Detailed Description of Manifestations

The specific manifestations of surface wear failure in injection molded parts include the following: a significant increase in the surface roughness of the mold cavity, leading to a decrease in the surface finish of the product; the appearance of scuffed areas on the inner walls of the mold cavity, affecting the product's appearance and dimensional accuracy; and, more seriously, excessive wear of the mold cavity causing the dimensions of the injection molded parts to exceed the allowable deviation range, directly impacting the product's qualification rate and functionality.

In-depth Analysis of Influencing Factors

1. Material Friction Characteristics: During the injection molding process, especially when molding materials contain hard fillers such as glass fibers, these hard particles slide across the mold surface, generating intense scraping action that accelerates mold wear.

2. Effect of Corrosive Gases: Plastic and its fillers may release volatile corrosive gases at high temperatures during the melting process. These gases can react chemically with the mold material, further exacerbating surface corrosion and wear of the mold.

Improvement Measures and Practical Strategies

1. Selection of Mold Materials: Choosing mold materials with high wear resistance and corrosion resistance is a fundamental and effective measure. For example, using steel containing special alloying elements can significantly enhance the mold's wear resistance and service life.

2. Innovation in Surface Treatment Techniques: Professional surface treatment of the mold cavity surface, such as nitriding, chromium plating, or the application of advanced coating technologies, can not only increase surface hardness but also form a protective layer that effectively resists wear and corrosion, extending the mold's service life.

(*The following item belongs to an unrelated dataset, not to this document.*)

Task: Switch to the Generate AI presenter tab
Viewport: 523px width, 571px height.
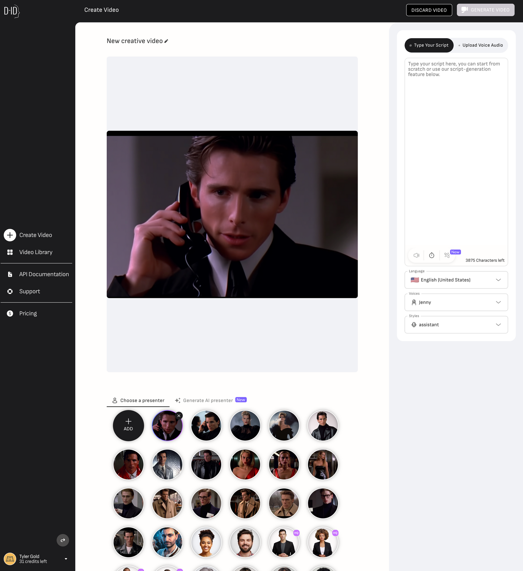Action: pos(208,400)
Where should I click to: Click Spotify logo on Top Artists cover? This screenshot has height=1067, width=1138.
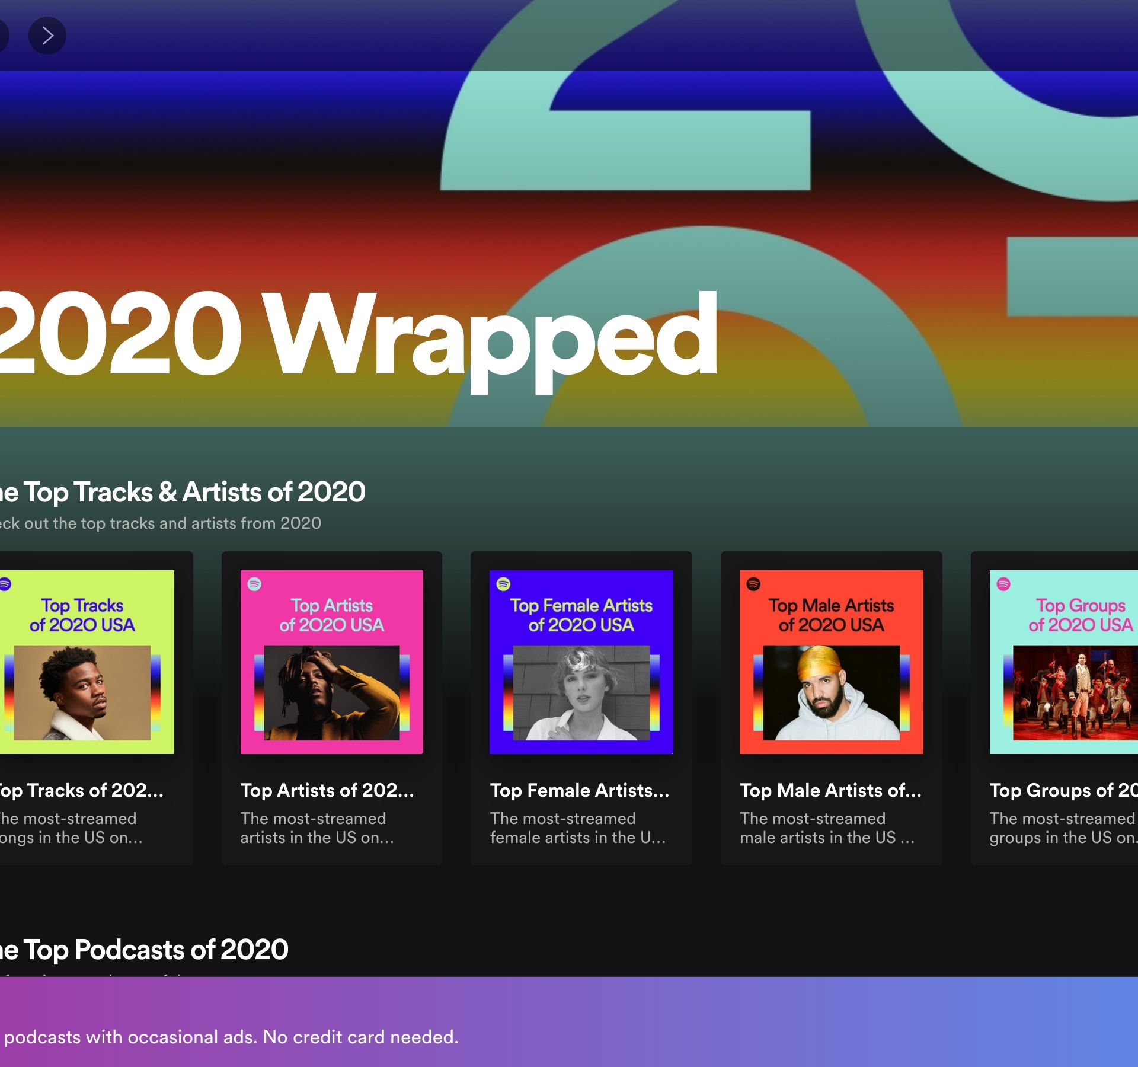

In summary, while surface wear failure in injection molded parts is inevitable, scientifically and reasonably selecting mold materials, optimizing the molding process, and strengthening mold maintenance can significantly slow down the wear rate, improve production efficiency, and reduce production costs. For the injection molding industry, continuous attention to technological innovation and material research and development is key to addressing this challenge and enhancing competitiveness.